I‘d like to ask Dr Leslie in particular for his help on acclimatising them.


First up we have two well established plants which should be fine. On the left is lueddemanniana concolor ‘Luz de luna’ and on the right is gaskelliana ‘Maria Victoria’.



Next is dowiana aurea ‘CM’ and mendelli aquinii. The dowiana is a very welcome freebie. The vendor has always been very generous with these free plants. My question for Dr Leslie - we all know that this species requires very careful watering as the roots rot easily. The plant overall is a bit dehydrated and maybe a recent import.
Given my recent track record with this genus, how would you proceed? There is some recent root growth and we have new shoots so maybe water normally until the bulbs are full sized?
The mendelli is a recent import from south america and has a maturing new growth although overall there are few new roots and the plant looks a bit dehydrated. Maybe just water this one carefully for a bit?



The last two are labiata rubra ‘Schuller’ and mossiae ‘Patterson’. 
The labiata arrived with spent flowers and looks to be ok and fully established so as it’s now in its resting phase it will receive only a little water.
The mossiae is a problem. I knew from the vendor that one of the new growths had died but it has pushed up a new one. When it arrived the dead growth has a yellowing leaf so I’ve cut this growth off at the base. It has clearly died of some sort of infection or rot but it has not spread at all and the new growth is fine. This too is a recent import so it may be that the new growth had some mechanical damage that it picked up during shipping.
Dr Leslie, what would you do with this plant?
regards
David


----------



## Guldal (Nov 25, 2020)

David, congratulations on your new acquisitions! 

Are they all from mr. Strauß - or a few from mr.
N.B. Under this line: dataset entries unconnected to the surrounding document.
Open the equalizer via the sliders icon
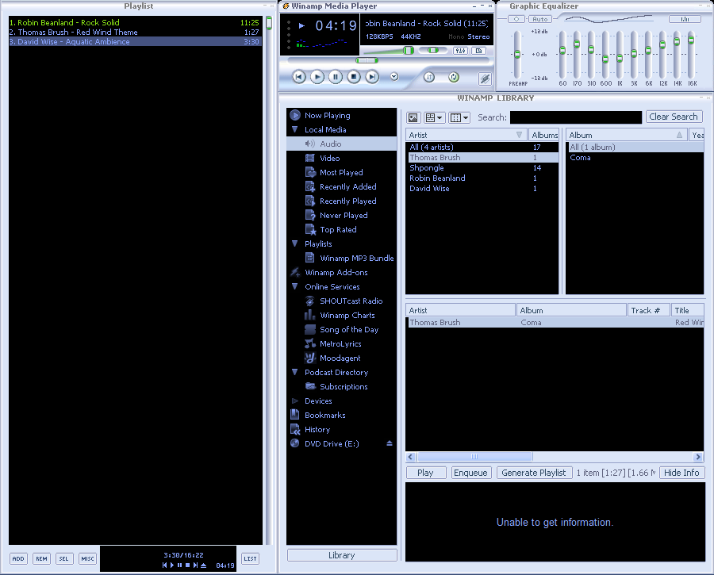714x575 pixels. (x=462, y=50)
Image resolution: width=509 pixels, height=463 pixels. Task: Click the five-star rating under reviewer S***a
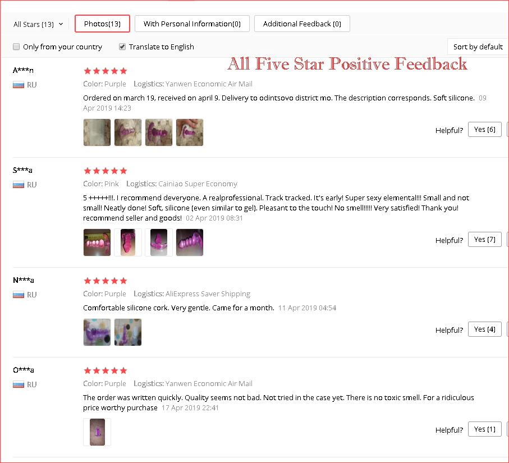105,171
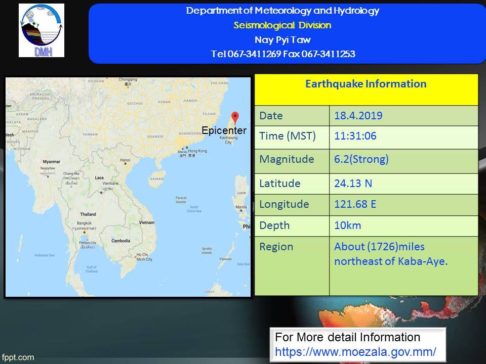Click the Epicenter label on map

click(x=224, y=131)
Bauch as well?

I'm so glad you succeed in spoiling yourself, just in time for Christmas - and not least before entering the splendid isolation of Greater Brexitannia!


monocotman said:


> It may be that importing from the rest of Europe next year will become ridiculously difficult requiring phytosanitary certificates etc.


Not to speak of CITES for the species!

Though, maybe the trade deal with Canada will make it viable for you to exchange divisions with Leslie? And then the last laugh will for sure be yours!


----------



## monocotman (Nov 25, 2020)

Haha! These Are from Max.
I already bought some from Hilmar a couple of weeks ago but his plants are generally in far better condition as they’ve been grown in Europe for many years.
Now I am totally full with catts. No room for any more and if they grow and increase in size I will have space issues!
I would have loved to be able to get some catts from Dr Leslie but cites and phytos make this a very expensive proposition.


----------



## DrLeslieEe (Nov 25, 2020)

Great buys David.... now comes the challenge.... here are my suggestions. Feel free to adjust lol

The good rooted plants leave as is (first two) but water well to soak water over two days... then back to normal watering.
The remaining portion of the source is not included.